Acrylamide is a carcinogen that is created when starchy foods are baked, roasted, fried or toasted. It first hit the headlines in 2002, when scientists at the Swedish Food Administration first reported unexpectedly high levels of acrylamide, found to cause cancer in laboratory rats, in carbohydrate-rich foods.
Since the Swedish discovery a global effort has been underway to amass data about this chemical. More than 200 research projects have been initiated around the world, and their findings co-ordinated by national governments, the EU and the United Nations.
The researchers, led by Renato Amado from ETH Zurich, looked at the effects of replacing the baking agent ammonium hydrogencarbonate with sodium hydrogencarbonate, an inverted sugar syrup with a sucrose solution, and addition of extra tartaric acid on the acrylamide content of a biscuit.
Since the biscuit produced was a semi-finished product that is not consumed directly but ground to crumbs and used in further biscuit production, the researchers also looked at the effect of a second baking process.
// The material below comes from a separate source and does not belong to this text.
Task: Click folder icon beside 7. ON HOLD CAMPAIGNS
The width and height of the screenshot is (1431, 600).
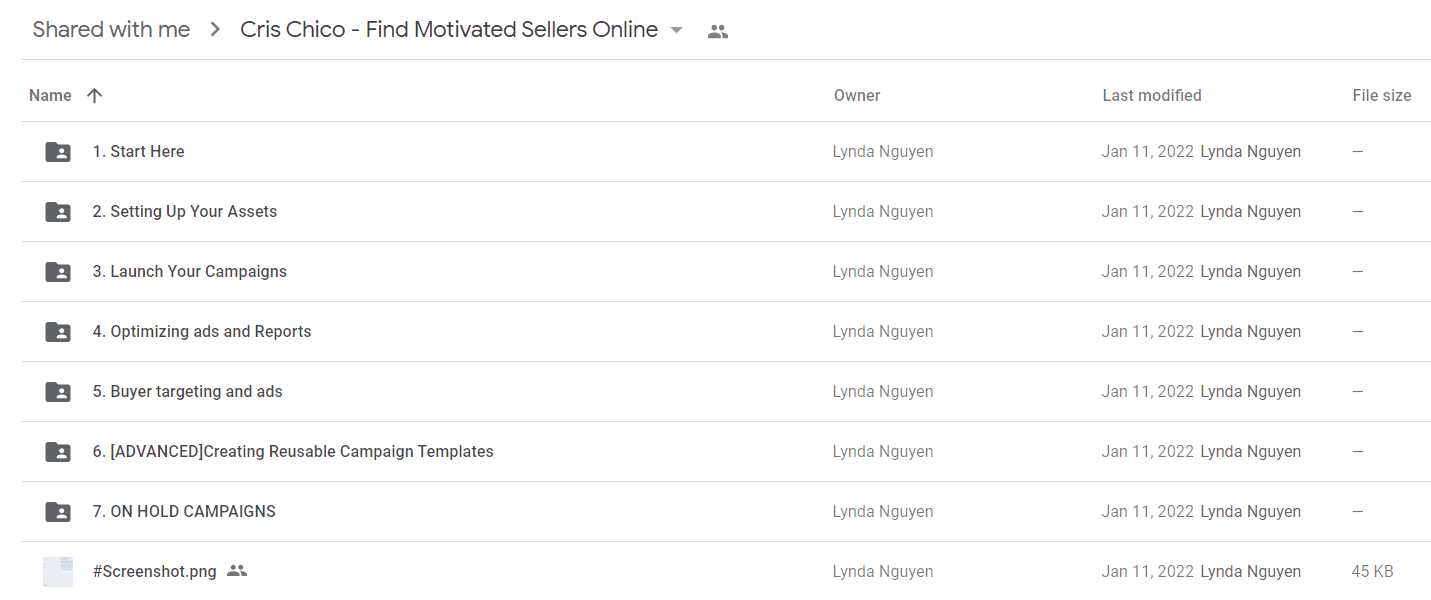Action: 58,512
Batches of 410 kg of biscuit dough were prepared by using type 550 wheat flour, water, powdered sugar (sucrose), vegetable fat, sodium chloride, milk powder, inverted sugar syrup, a starch preparation, and a baking agent.
The baking agent used was either a combination of both ammonium hydrogencarbonate and sodium hydrogencarbonate, or the latter by itself.
After five minutes of baking at 225 to 230 degrees Celsius, the researchers found that the acrylamide content of the biscuit was reduced by 70 per cent if sodium hydrogencarbonate was used alone.
The use of sucrose syrup also decreased the acrylamide content by a similar magnitude if used in place of an inverted sugar syrup.
However, lead author Maya Graf stressed that this measure is "limited to products where the browning is not of primary importance."
Addition of extra tartaric acid, an organic acid often used in baking with sodium hydrogencarbonate to improve leavening, was found to reduce the pH of the biscuit mix and thus affect acrylamide formation.
By including 244 g of tartaric acid, an increase of almost 50 g per 100 kg from the standard preparation, the researchers found that the acrylamide content of the semi-finished biscuits was reduced by almost a third.
"However, the amount of acid to be acid may be limited, mainly for sensory reasons," said Graf, referring to the possible production of an acidic taste.
"Other groups of bakery products may behave differently," concluded Graf, "especially the leavening and the texture might be critical points if the product is directly consumed."